Ab 1950 begann die Mitgliederzahl unter dem Ehrenpräsidenten Max Urech wieder zu steigen. Beliebte Vereinsaktivitäten waren die Teilnahme am Jugendfest - zweimal sogar als Festwirt - das Tourenfahren ähnlich demjenigen des SRB's aber mit dem Unterschied, dass man nur die Teilnahme wertete und nicht die gefahrenen Kilometer. Des weiteren wurden Gelände- und Orientierungsfahrten organisiert. Beim Geländefahren ging es darum, auf vorgeschriebenen Wegen eine bestimmte Zahl Posten anzufahren und beim Orientierungsfahren desgleichen aber ohne Wegvorschriften. Hier konnte man sich frei im Gelände bewegen und so ans Ziel gelangen. Die wohl vereinstypischte sportliche Aktivität war das Hindernisfahren. Dabei musste man einen Parcours von rund zehn Hindernissen möglichst einwandfrei absolvieren, unter anderen: Ein Wippe, einen rechten Winkel innerhalb eines schmalen Streifens, eine Acht, einen Tennisball von einer Seite auf die andere legen und auf einer 5-7 m Langsamstrecke bestehend aus Brettern möglichst viel Zeit benötigen, aber dabei ja nicht in Stillstand geraten oder absteigen zu müssen. Gerne verband man solche Geschicklichkeitsfahrten mit einem die Vereinskasse aufbessernden Lottomatch. Kunstradfahren wurde in Seon nicht ausgeübt. Ab 1960 gab man das Tourenfahren auf, weil es wegen den zahlreich gewordenen Autos gefährlich geworden war. Dafür aber begab man sich jetzt hie und da auf eine Carfahrt mit der Firma Knecht, Seon.

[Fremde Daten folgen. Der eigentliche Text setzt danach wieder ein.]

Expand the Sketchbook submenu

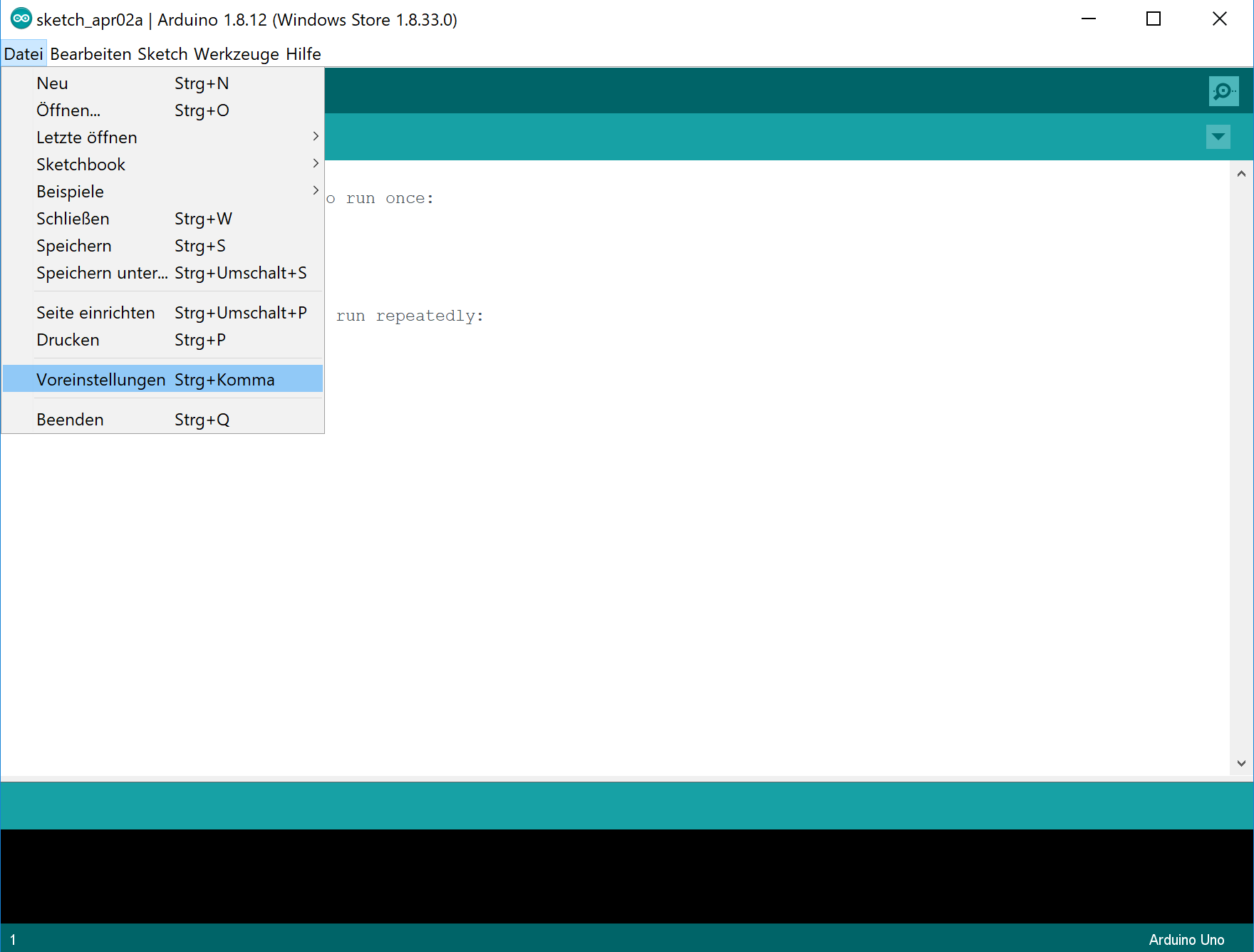[81, 164]
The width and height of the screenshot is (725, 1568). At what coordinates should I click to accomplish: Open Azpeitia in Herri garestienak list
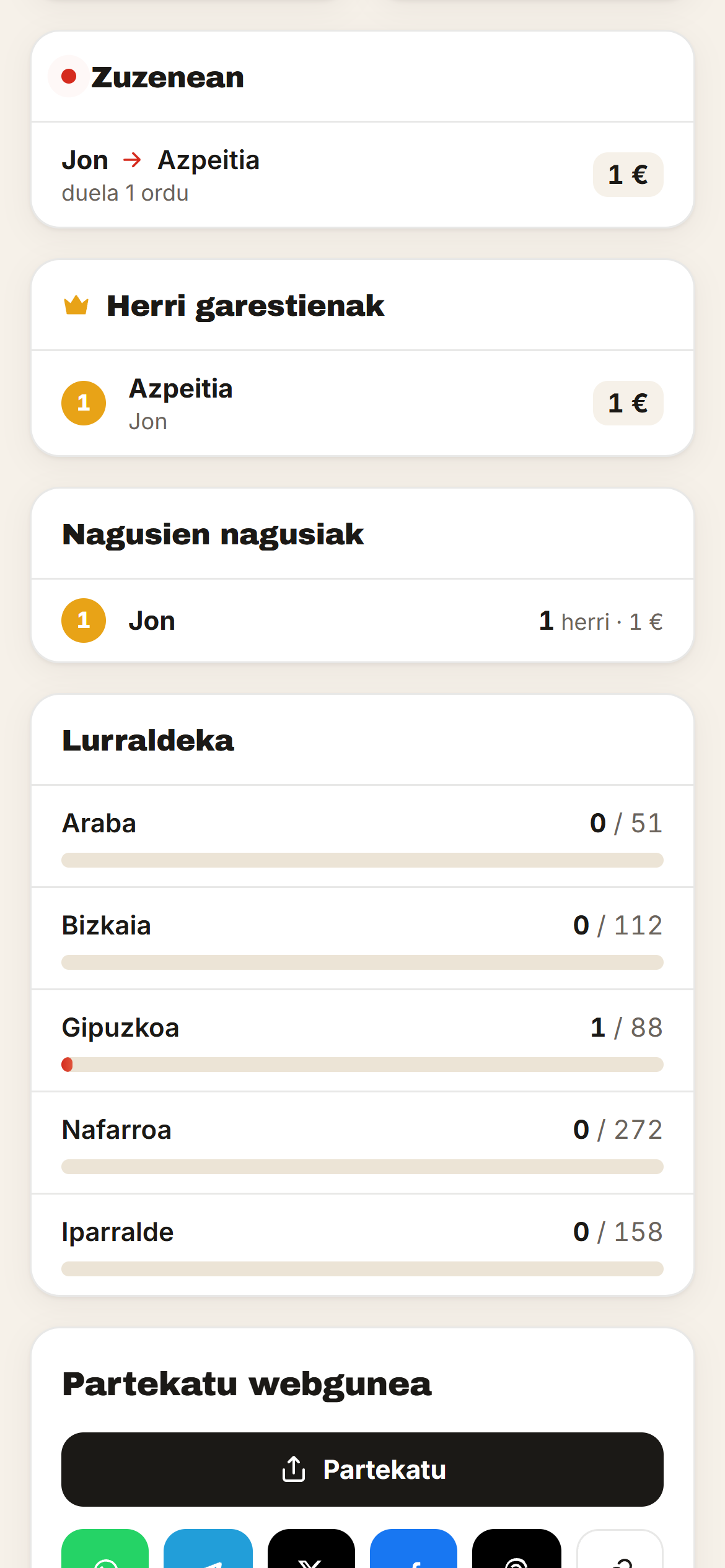362,404
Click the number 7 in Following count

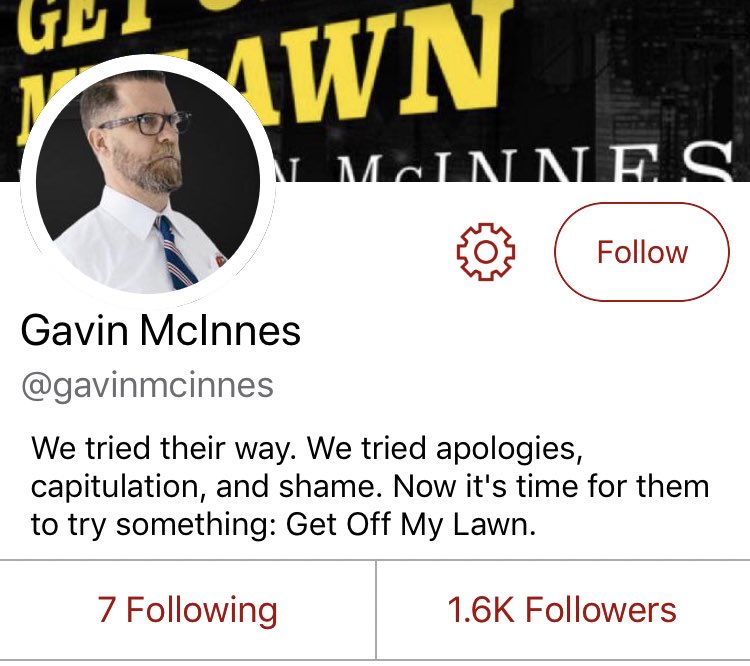tap(106, 610)
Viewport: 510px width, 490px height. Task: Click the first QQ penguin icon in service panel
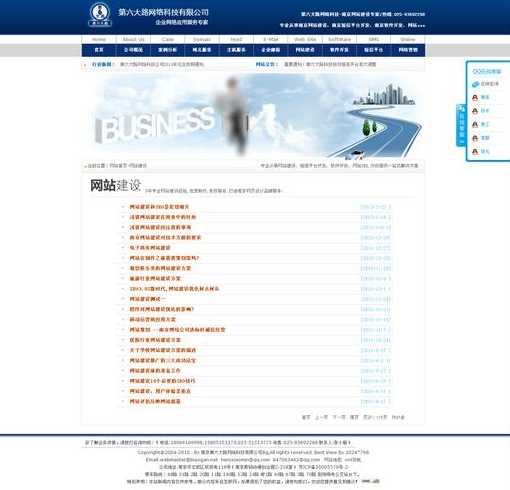pyautogui.click(x=475, y=97)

Der ATB am Jugendfest von 1990

Eine neue und erfolgreiche Vereinsdisziplin: der Radball

1960 setzte man sich mit der Beschaffung von vier Radballvelos auseinander und beschaffte sich solche von der Sektion Windisch für 450 Fr. Radballobmann Willi Dössegger begann mit zwei Zweiermannschaften in der Kategorie C des ATB. Bald spielte die erste Mannschaft hier in der Kategorie A und um 1970 umfasste die Radballgruppe 8 - 10 Mannschaften, meistens 5 Aktiv- und 3 Juniorenmannschaften. 1990 vereinigten die beiden Verbände ATB und SRB ihre Radballgruppen und führten eine gemeinsame Meisterschaft durch. Seon spielte bis heute in der zweitstärksten, von insgesamt 5 Ligen, in der Nationalliga B. Der Radballsport brachte auch wiederjunge Leute in den Verein, der seit 1933 auch stets eine Jugendgruppe geführt hat. Gegenwärtig ist der Radball die einzige sportliche Aktivität. Gepflegt werden aber immer noch Kameradschaft und geselliges Beisammensein. Welchen Weg der Verein gegangen ist in seiner 80-jährigen Geschichte, ist auch an der Umbenennung des Schweizerischen Verbandes zu erkennen. Auf seiner Homepage heisst es: «Der ATB gegründet 1916 als Arbeiter-Radfahrer-Bund wurde im Jahre 1995 umbenannt in Verband "ATB für Verkehr-Sport-Freizeit"».



Peter Schmid und Hans-Rudolf Rupp

Quelle:
Beitrag aus dem "Seener Spiegel", Ausgabe 2000/2001, erstellt von Willy Wyrsch anhand der Protokollbücher des ATB Seon und ergänzt durch Auskünfte von Max Urech und Willy Dössegger.